**YOUR INSTRUCTIONS:** Can you write out, word for word, the part of the Berlin playback thread that begins with the words containing "- Berlin Tubular" and ends with "for your help!"?

**DOCUMENT TEXT:**
_____

# Berlin playback problems



## Gil (Sep 11, 2021)

Hello,
I have a few small playback problems with a few Berlin instruments in StaffPad as you can see in this video:




In summary:
- Berlin English Horn legato is not to legato
- Berlin Snare drum dynamics curve seems to be exponential that makes p and mp dynamics quite inaudible.
- Berlin Tubular bells have the same dynamic curve problem than the snare drum, and I can't hear a big difference in timbre between the soft and hard mallets.

Video, Score pdf and StaffPad files are available here:
https://www.dropbox.com/sh/wkaommvjgzjk85h/AAAzwRr2kCFAwwIbDd7u93C-a
Thanks for your help!

Best regards,
Gil.


----------



## MadLad (Sep 11, 2021)

I don't know if this helps you but many others including me have the same problem. That's just a flaw in the Staffpad playback.

- I'm pretty sure the english horn doesn't have true legato samples and some instruments, especially the Berlin Strings don't even really react to slurs. They use legato as they please. From my experience CineWinds and CineBrass have true legato samples.

- The Berlin percussion, as well as the harps are always inaudible with everything below mf. It helps if you add a good amount of compression in the options menu. That will even it out a bit. However, my workaround is to use the volume automation for percussion because that way I have much more control over the mix.

_____

**COLLECTED DATA:**
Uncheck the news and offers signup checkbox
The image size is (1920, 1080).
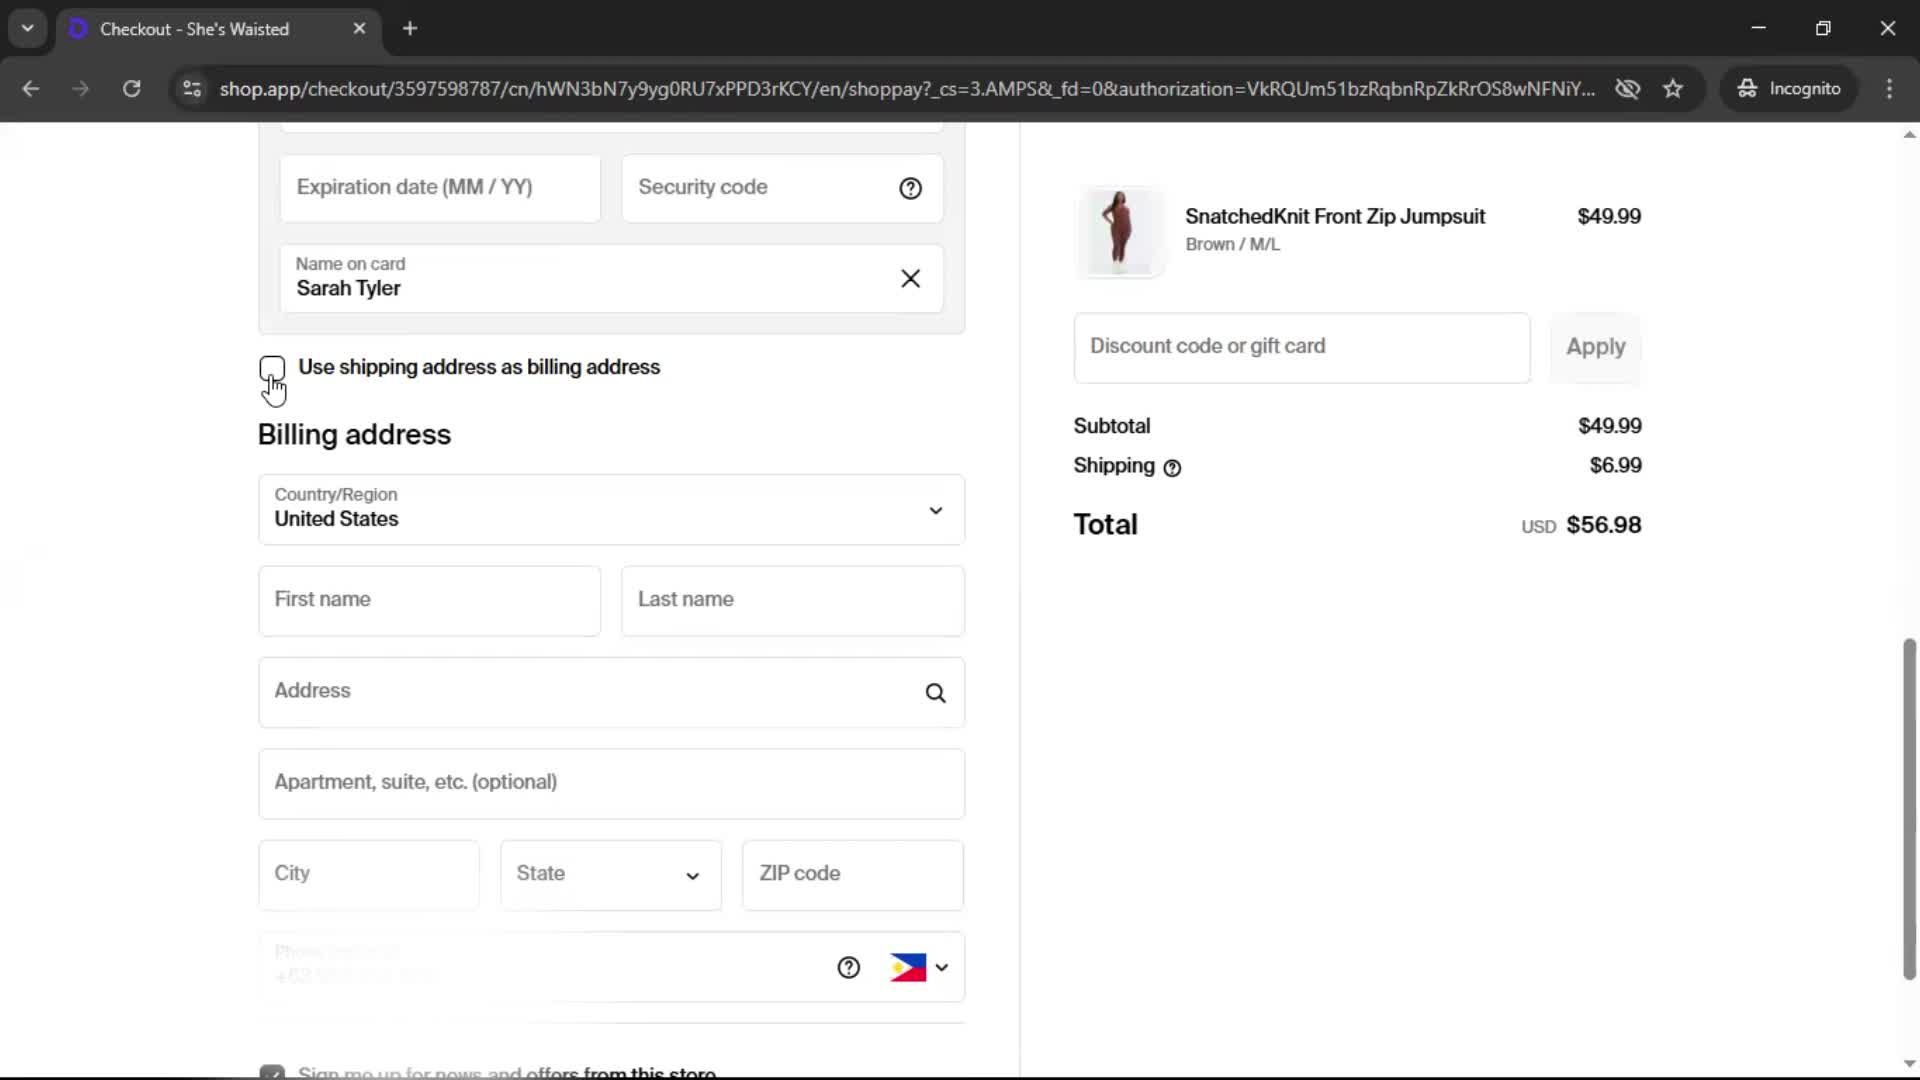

_____

**RESPONSE TO THIS EXERCISE:**
- Berlin Tubular bells have the same dynamic curve problem than the snare drum, and I can't hear a big difference in timbre between the soft and hard mallets.

Video, Score pdf and StaffPad files are available here:
https://www.dropbox.com/sh/wkaommvjgzjk85h/AAAzwRr2kCFAwwIbDd7u93C-a
Thanks for your help!